La soluzione delle aziende al Social Media Marketing? Aprire una pagina Facebook. Ma troppo spesso, anziché essere una soluzione, diventa parte essenziale del problema. Mantenere una presenza coerente e, soprattutto, utile, sui Social Media, significa innanzitutto avere una strategia di Content Marketing, ovvero di produzione e diffusione di contenuti che siano rilevanti per gli utenti, che li inducano a compiere azioni, a diffonderli, a rispondere agli stimoli. Sul web, come dicono gli americani, Content is King, il Contenuto è il Re. Ma il contenuto va progettato, creato e distribuito seguendo le regole di ogni Social Network e, soprattutto, con continuità.

Invece, quando si guarda agli investimenti in comunicazione delle aziende italiane, si scopre che quelli dedicati alla produzione di contenuti, ma anche alla gestione dei canali digitali – che, ricordo, è un’attività gravosa in termini di risorse e tempo da dedicare –  sono spesso percentuali a una cifra, quando non frazionarie, dell’intero investimento. La giusta premessa per una gestione errata dei Social Media e, più in generale, dell’intera Digital Strategy.

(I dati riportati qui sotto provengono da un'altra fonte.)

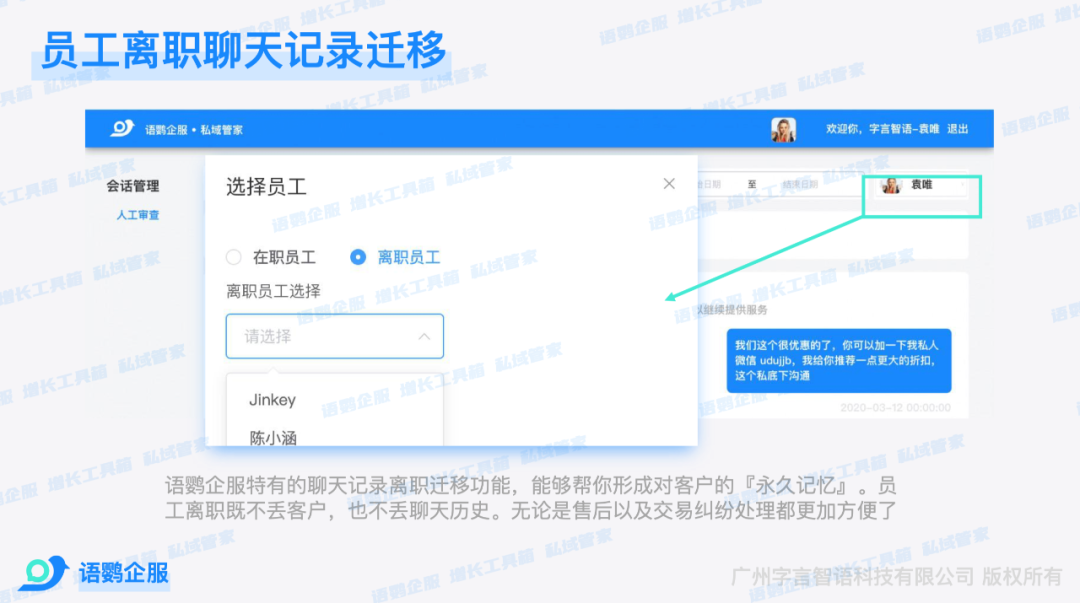Go to 人工审查 in the sidebar

[x=137, y=215]
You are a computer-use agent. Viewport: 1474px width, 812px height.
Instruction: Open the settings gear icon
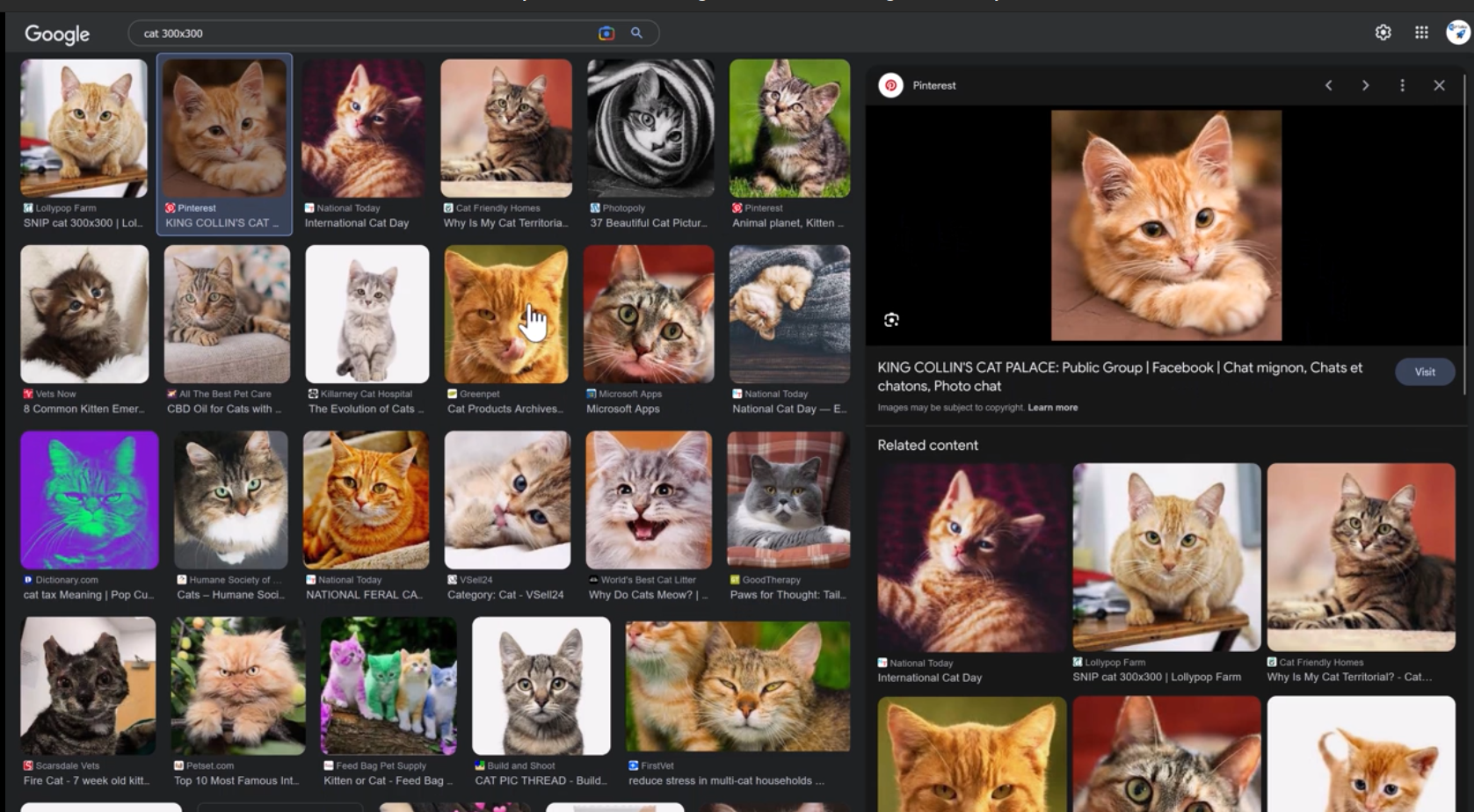point(1383,33)
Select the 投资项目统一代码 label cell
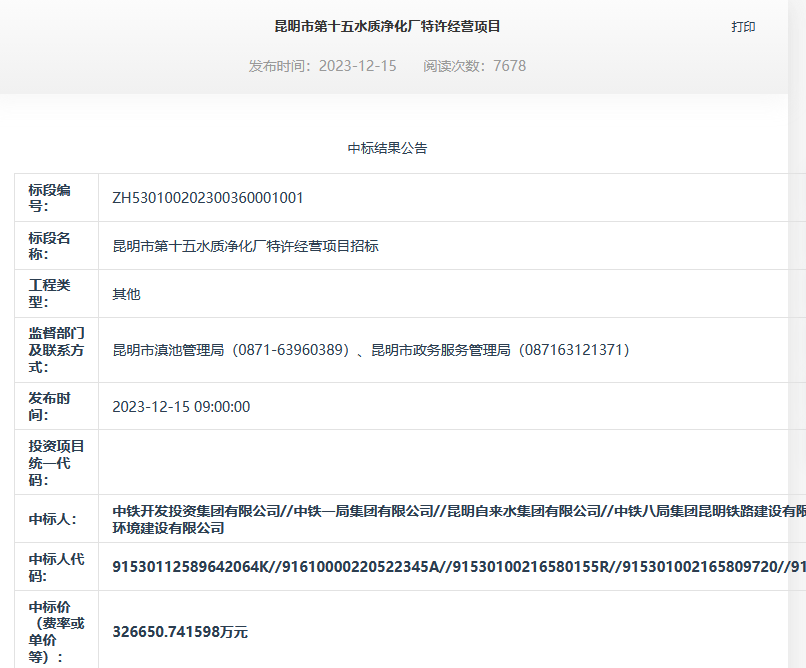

C’è anche un altro aspetto: l’ubriacatura da Social Network ha fatto perdere di vista a molte aziende i fondamentali della presenza sul web. Poche settimane fa, facendo una ricerca per un cliente, ho esaminato i siti del suo comparto: piccole, ma anche medie aziende alcune con mercati esteri. Bene, meno del 10 per cento era indicizzato, almeno, per la categoria merceologica di appartenenza (ovvero appariva nelle prime 5 pagine di ricerca). Criteri quali l’ usabilità, l’architettura dell’informazione, i flussi i flussi interni sono ancora pura accademia per molte, troppe aziende. E quando si passa a guardare ai Social Media, si scoprono spesso pagine che non vengono aggiornate da mesi o che sono semplicemente la versione Facebook del catalogo.

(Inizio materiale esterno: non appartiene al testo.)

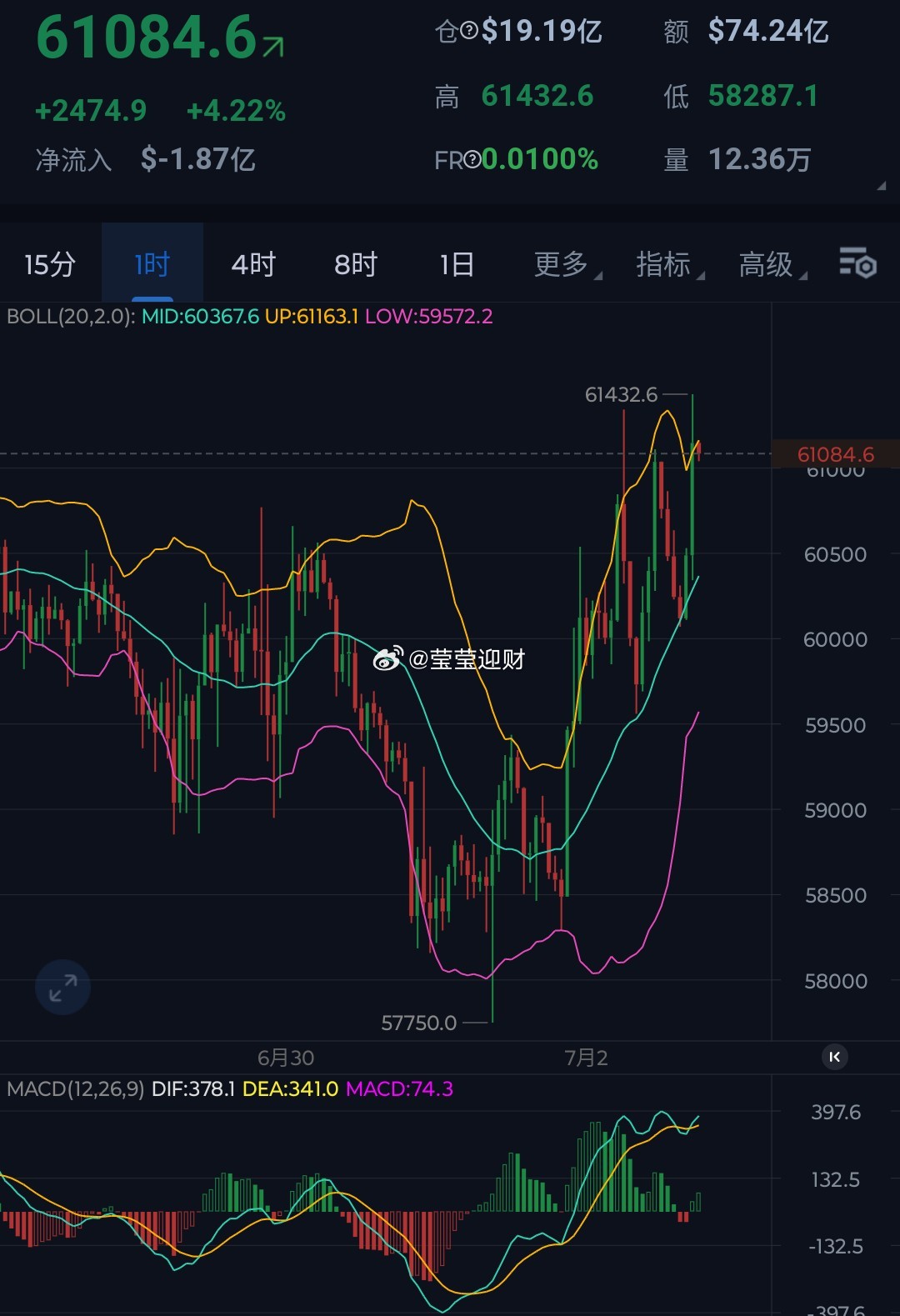Switch chart to 1日 timeframe

coord(458,264)
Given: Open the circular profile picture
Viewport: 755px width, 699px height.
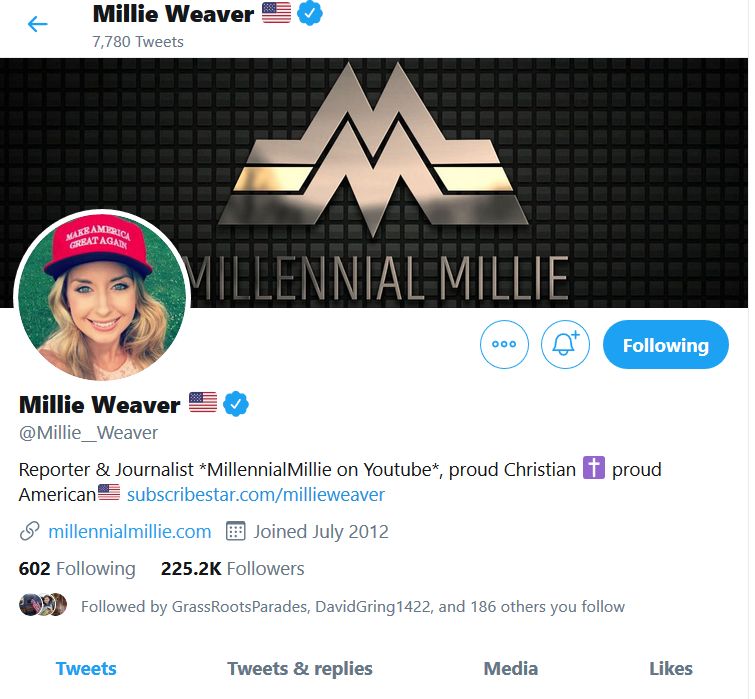Looking at the screenshot, I should pos(102,296).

Dove vogliamo andare di questo passo? Le aziende si buttano sui Social Media perché bisogna esserci, perché tutti hanno la pagina Facebook, perché hanno sentito parlato di Twitter, perché il concorrente ha un board su Pinterest. Ma troppo spesso è una scelta di pancia, fatta senza definire prima gli obiettivi e senza inquadrare la presenza all’interno di una strategia più articolata, innanzitutto digitale – per esempio, che me ne faccio di una pagina su facebook se non ho neanche un blog aziendale nel mio sito? – ma anche globale che integri i mondi online e offline per produrre e veicolare contenuti.

Ripartiamo quindi dai buoni, vecchi fondamentali. Prima di pensare a una strategia di Social Media Marketing, occupiamoci, magari, di fare in modo che il sito possa essere trovato (SEO), abbia contenuti di interesse, possa anche diventare un veicolo di fatturato con una sezione di e-commerce, abbia strumenti dialogici per parlare con i clienti e così via. Una volta sistemato tutto questo, se proprio non riusciamo a resistere alla tentazione di andare sui Social Media, facciamolo con la consapevolezza che le pagine o i gruppi devono essere gestiti e animati attraverso la presenza di risorse dedicate e che l’attenzione degli interlocutori va catturata con contenuti che vanno prodotti o ricercati e che tutto questo richiede investimenti economici, a volte anche elevati.

E, per favore, smettiamola di pensare che il Digital sia gratuito e iniziamo a trattarlo come un canale con una sua piena dignità che necessita di investimenti coerenti con i risultati che si vogliono ottenere. Altrimenti, molto meglio continuare a stampare il catalogo e a spedirlo con le care, vecchie Poste Italiane 1.0!